Abstract
Poly(3,4-ethylenedioxythiophene)/zinc oxide (PEDOT/ZnO) nanocomposites were prepared by a simple solid-state heating method, in which the content of ZnO was varied from 10 to 20 wt%. The structure and morphology of the composites were characterized by Fourier transform infrared (FTIR) spectroscopy, ultraviolet-visible (UV-vis) absorption spectroscopy, X-ray diffraction (XRD), and transmission electron microscopy (TEM). The photocatalytic activities of the composites were investigated by the degradation of methylene blue (MB) dye in aqueous medium under UV light and natural sunlight irradiation. The FTIR, UV-vis, and XRD results showed that the composites were successfully synthesized, and there was a strong interaction between PEDOT and nano-ZnO. The TEM results suggested that the composites were a mixture of shale-like PEDOT and less aggregated nano-ZnO. The photocatalytic activity results indicated that the incorporation of ZnO nanoparticles in composites can enhance the photocatalytic efficiency of the composites under both UV light and natural sunlight irradiation, and the highest photocatalytic efficiency under UV light (98.7%) and natural sunlight (96.6%) after 5 h occurred in the PEDOT/15wt%ZnO nanocomposite.
Highlights
In recent years, there has been an increasing interest in the development of polymer/inorganic nanohybrid materials [1,2,3]
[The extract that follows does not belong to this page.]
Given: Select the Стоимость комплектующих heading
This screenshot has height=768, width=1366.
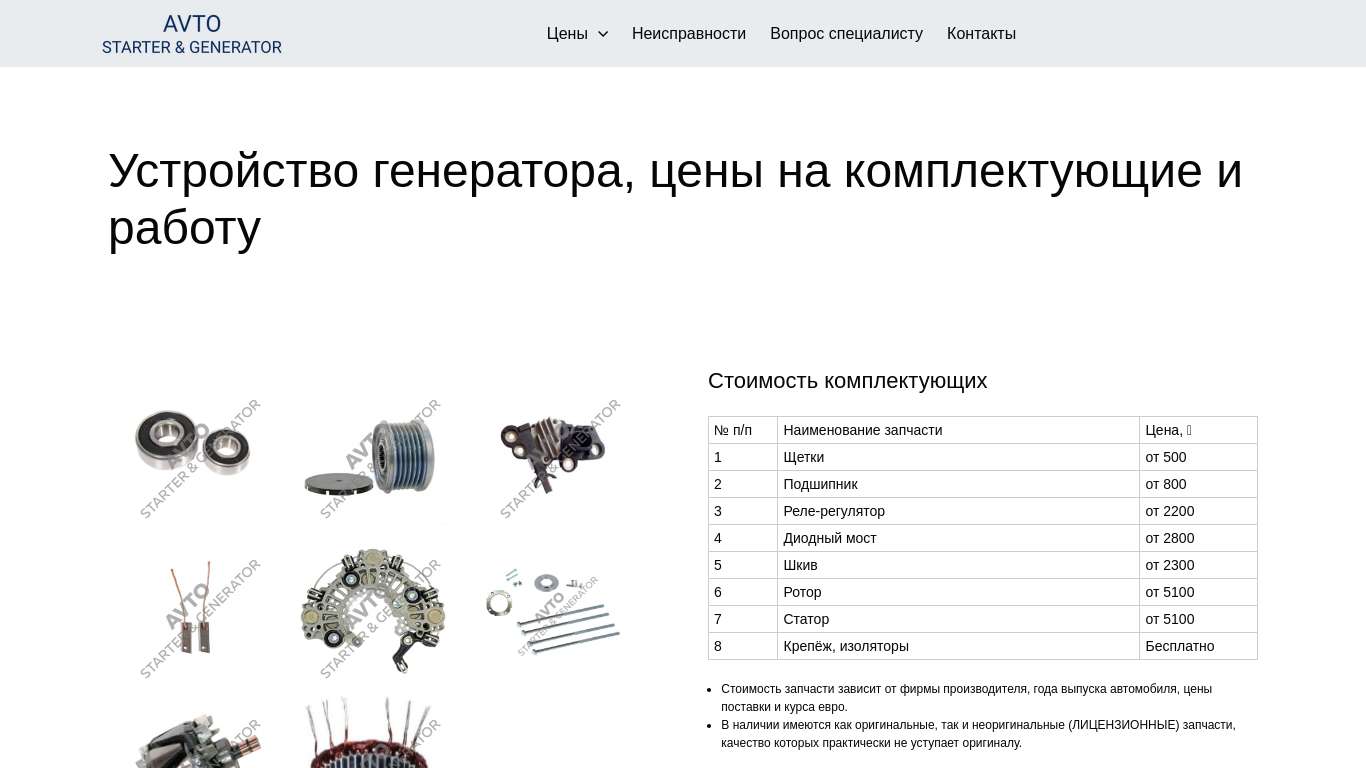Looking at the screenshot, I should (847, 381).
The adsorption of the methylene blue (MB) dye is 27% under UV light irradiation without catalysis and 17% in dark condition by ZnO particles in 5 h, which suggests that the adsorption of the MB dye under both conditions is very low. All these results revealed that the degradation efficiencies of pure PEDOT and nano-ZnO are lower than those of PEDOT/ZnO nanocomposites under the same conditions
The PEDOT/ZnO nanocomposites in powder form with the content of ZnO varying from 10 to 20 wt% were prepared by a simple solid-state heating method
Summary
There has been an increasing interest in the development of polymer/inorganic nanohybrid materials [1,2,3] Inorganic semiconductors such as ZnO, TiO2, MnO2, and ZrO2 have been extensively investigated as hybrids with polymers having synergetic or complementary properties and behavior for the fabrication of a variety of devices. Among these semiconductors, ZnO has promising applications in electrical engineering, catalysis, ultraviolet absorption, photodegradation of microorganisms, and optical and optoelectronic devices [4,5,6,7,8]. Previous studies demonstrated that conducting polymers incorporated with ZnO could display reasonable catalytic activity under light illumination [9,10,11,12], and the delocalized conjugated structures of conductive polymers have been proven to arouse a rapid photoinduced charge separation and decrease the charge recombination rate in electron transfer processes [13,14]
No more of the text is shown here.